Der zu einer Klasse gehörende Klassenlader lässt sich mit dem Class-Objekt erfragen. Mit der Methode getResource() bekommen wir von einem Klassennamen ein URL-Objekt zurück, welches dann die Position der Klassendatei im Dateisystem anzeigt. Das folgende Programmbeispiel zeigt, wie wir von einer Klasse den vollständigen Dateipfad zurückbekommen.
Es funktioniert allerdings nur für Klassen, die nicht in einem Jar-Archiv eingebunden sind und nicht aus den Standardbibliotheken kommen. Auch ist eine Dateiangabe unmöglich, wenn wir etwa einen eigenen Klassenlader schreiben, der die Klassen aus einer Datenbank nimmt. Dann gibt es keinen Pfad mehr.

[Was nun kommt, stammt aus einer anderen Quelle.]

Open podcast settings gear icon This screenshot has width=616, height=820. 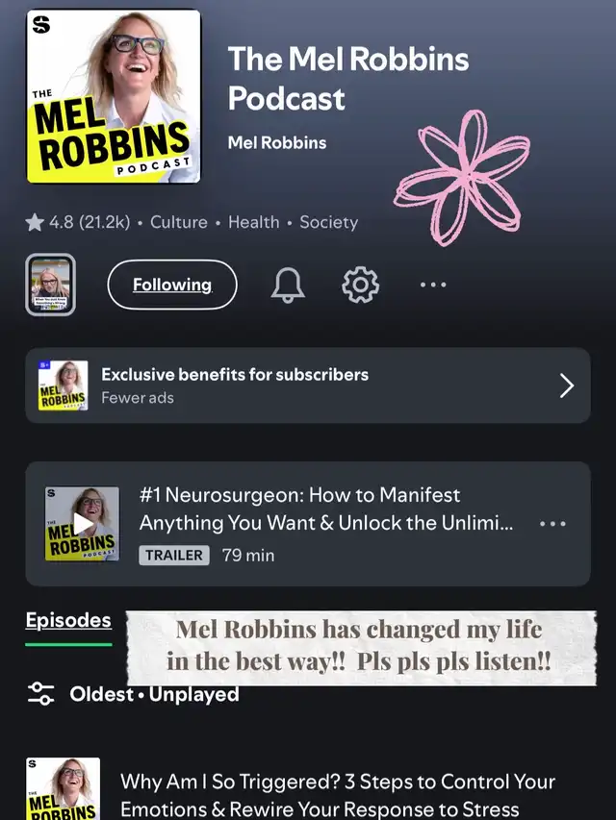click(360, 285)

Listing 8.4 FindClassPath.java
import java.net.*;
class FindClassPath
{
static String getClassPath( Class clazz )
{
ClassLoader loader = clazz.getClassLoader();
if ( loader == null )
return null;
URL url = loader.getResource(clazz.getName().replace('.','/')
+ ".class");
return ( url != null ) ? url.toString() : null;
}
public static void main( String args[] ) throws Exception
{
Class c = Class.forName( "FindClassPath" );
System.out.println( "Klasse: " + c.getName() );
System.out.println( "Dateiname: " + getClassPath(c) );
}
}
Benötigen wir den Ort einer Klasse, um mit dieser Information auf weitere Dateien im Verzeichnis zuzugreifen, geht es mit der Class.getResourceAsStream(String) einfacher. Diese Methode dient insbesondere dazu, Ressourcen wie Bilder oder Musik aus einem Jar-Archiv auszulesen. Auch der ClassLoader bietet die Methode getResourceAsStream(String) an. Diese Methoden funktionieren ebenfalls für Klassen aus Jar-Archiven, wenn die Ressource auch im Archiv liegt.